Elles m'ont beaucoup aidé à me rassurer, même si à Chopes c'est différent puisque tu as un chenal qui constitue une certaine sécurité si les séries ne sont pas trop ouest. Je me souviens d'un hiver où j'avais vraiment bouffé à Pipeline puisque je n'étais pas assez préparé physiquement. J'avais quitté Tahiti et j'étais retourné vivre en France. La bonne bouffe et le vin français avec les potes avaient fait leur travail, et Pipeline m'avait vite remise sur terre.. J'avais perdu mes palmes en plongeant sous un gros set et avait décalé dans l'inside. Je pense que ce jour-là, si je n'avais pas aperçu de jet-skis dans l'outside, j'aurais vite paniqué. Et Pipeline, c'est le dernier endroit pour paniquer.

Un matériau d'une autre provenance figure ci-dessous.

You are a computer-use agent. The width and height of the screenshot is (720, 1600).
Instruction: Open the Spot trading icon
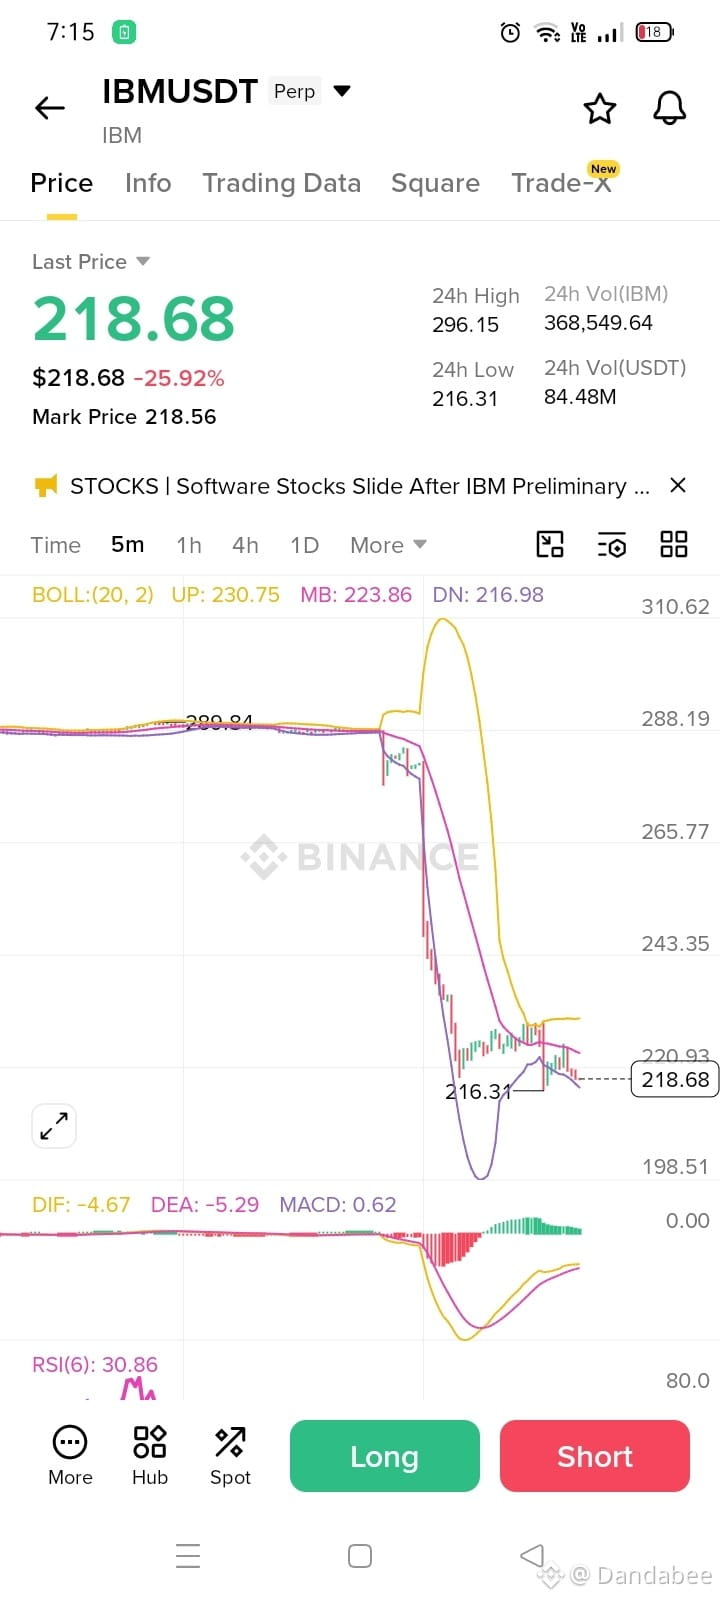click(230, 1456)
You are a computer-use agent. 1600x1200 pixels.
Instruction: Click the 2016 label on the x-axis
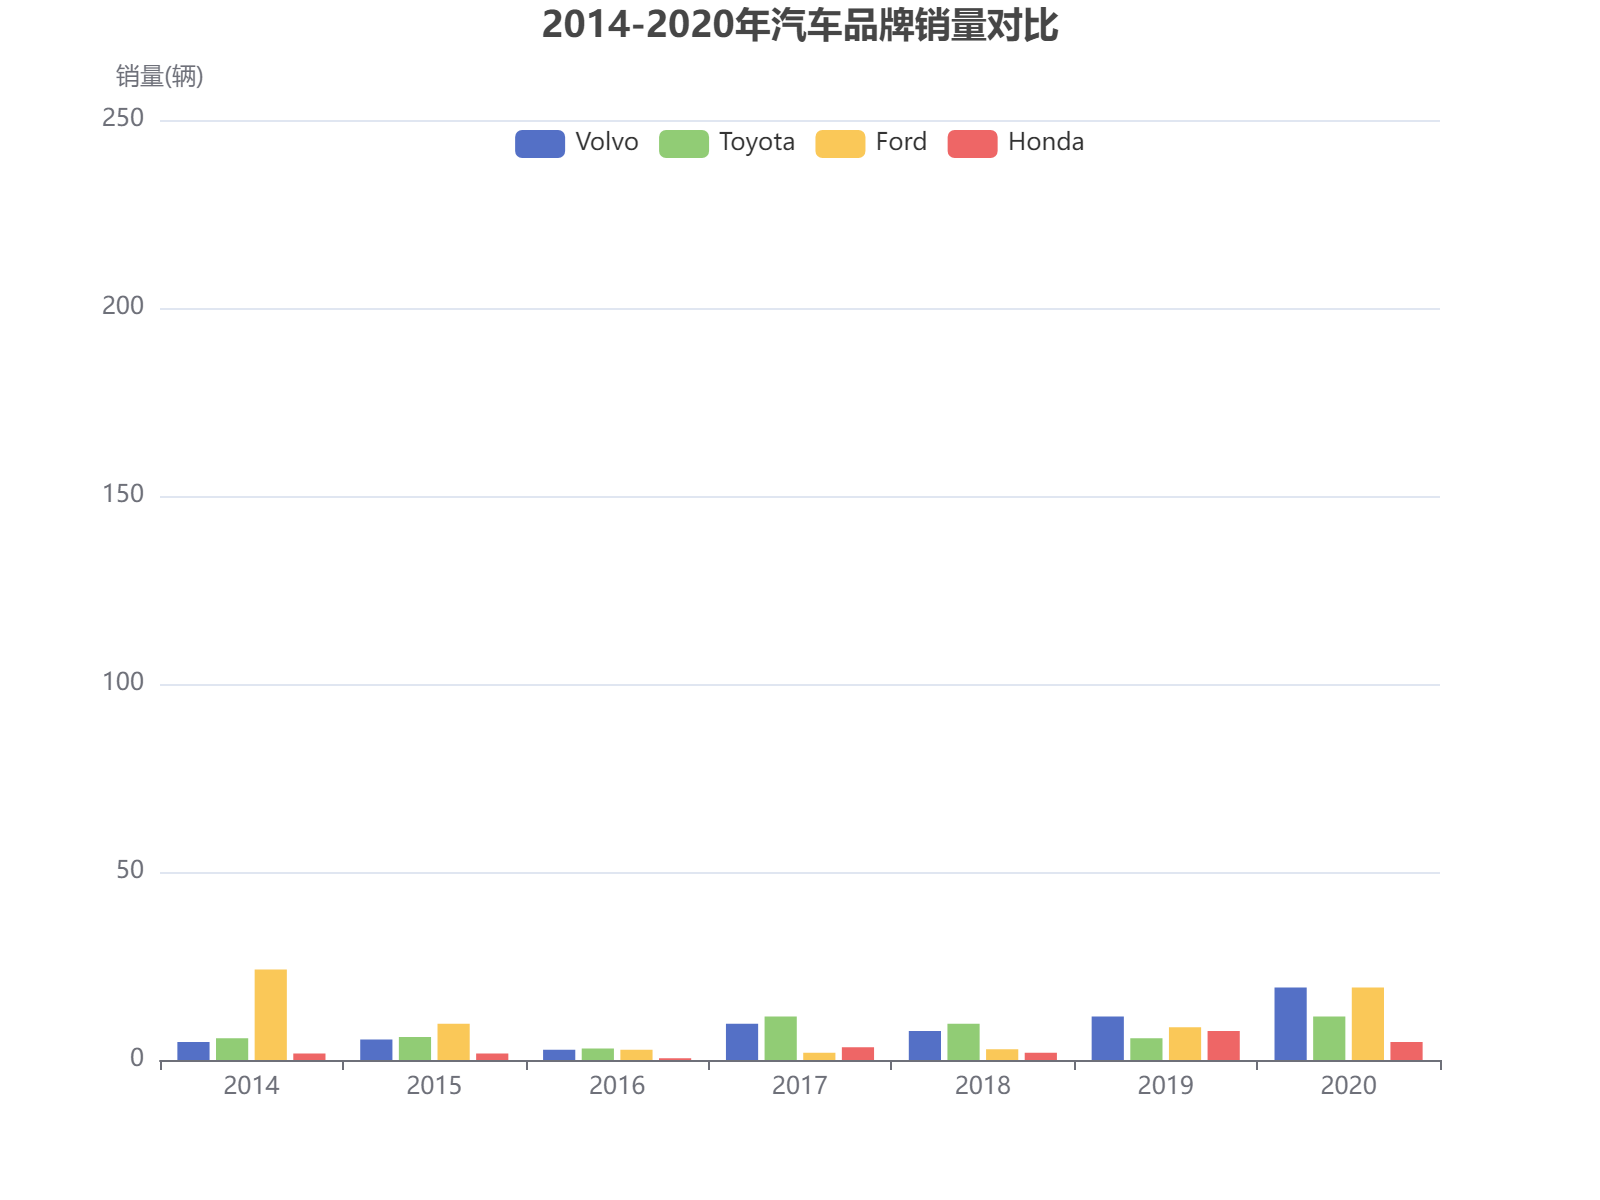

Comment se différencier des autres photographes sur le North Shore ?
Tout simplement grâce à l'expérience. Avec les années, tu sais à quel endroit te poster en fonction de l'orientation et la taille de la houle, de l'heure et de l'évolution de la lumière. Ensuite, tu obtiens une addition de plusieurs facteurs favorables pour essayer d'avoir une bonne photo. Une session en aqua à Pipeline, par exemple, me fait d'ailleurs de moins en moins rêver puisqu'il y a désormais trop de photographes et de caméramans. En fait, tu en es presque rendu à chercher le surfeur au milieu d'une forêt de bras levés avec une GoPro à la main. Ce côté magique de vivre un moment privilégié s'est perdu, et c'est bien dommage.
Kelly Slater, Pipeline, 2013.
John John Florence, sans hésitation. Pipeline c'est chez lui ! J'ai vu des sessions "chantier" où personne n'osait y aller, où ça pétait sur le troisième reef. Et là tu vois John John arriver, tout décontracté, se jeter à l'eau seul et surfer cet apocalypse comme à son habitude, avec une maestria que lui seul est capable d'avoir à Pipe. Les surfeurs les plus photogéniques, ce sont ceux que tu arrives à identifier dès le premier regard dans un line-up bondé. À Pipeline, peu de gens ont ce privilège, puisque c'est un drop éclair et une disparition dans une caverne liquide. Ce qui laisse peu de chance pour se différencier des autres. Et pourtant, des surfeurs comme John John, Kelly, Shane Dorian, Derek Ho ou encore Gerry Lopez, y arrivent encore.
Quels spots préfères-tu sur le North Shore ?
Le premier, c'est Rocky Point. Puisque c'est le spot où je vais surfer tous les jours, très tôt le matin, quand je suis sur le North Shore. J'adore cet endroit. Il laisse de la place pour exprimer tout le potentiel de ton surf. Le côté barrel sur roche à fleur d'eau, ça me rappelle aussi la Bretagne. Pipeline bien-sûr, puisque c'est la vague ultime ! Sa zone de drop à quatre mètres pour terminer la section à 80 centimètres, ça me laisse toujours admiratif. Et puis, elle est d'une beauté inégalable. Teahupo'o c'est trop parfait, sans défaut. Alors que Pipeline a son côté imprévisible, ce qui fait d'elle ma favorite de loin. Et puis, Waimea Bay, pour tout le potentiel de moments historiques qu'elle véhicule, et bien-sûr parce que c'est l'antre d'Eddie Aikau.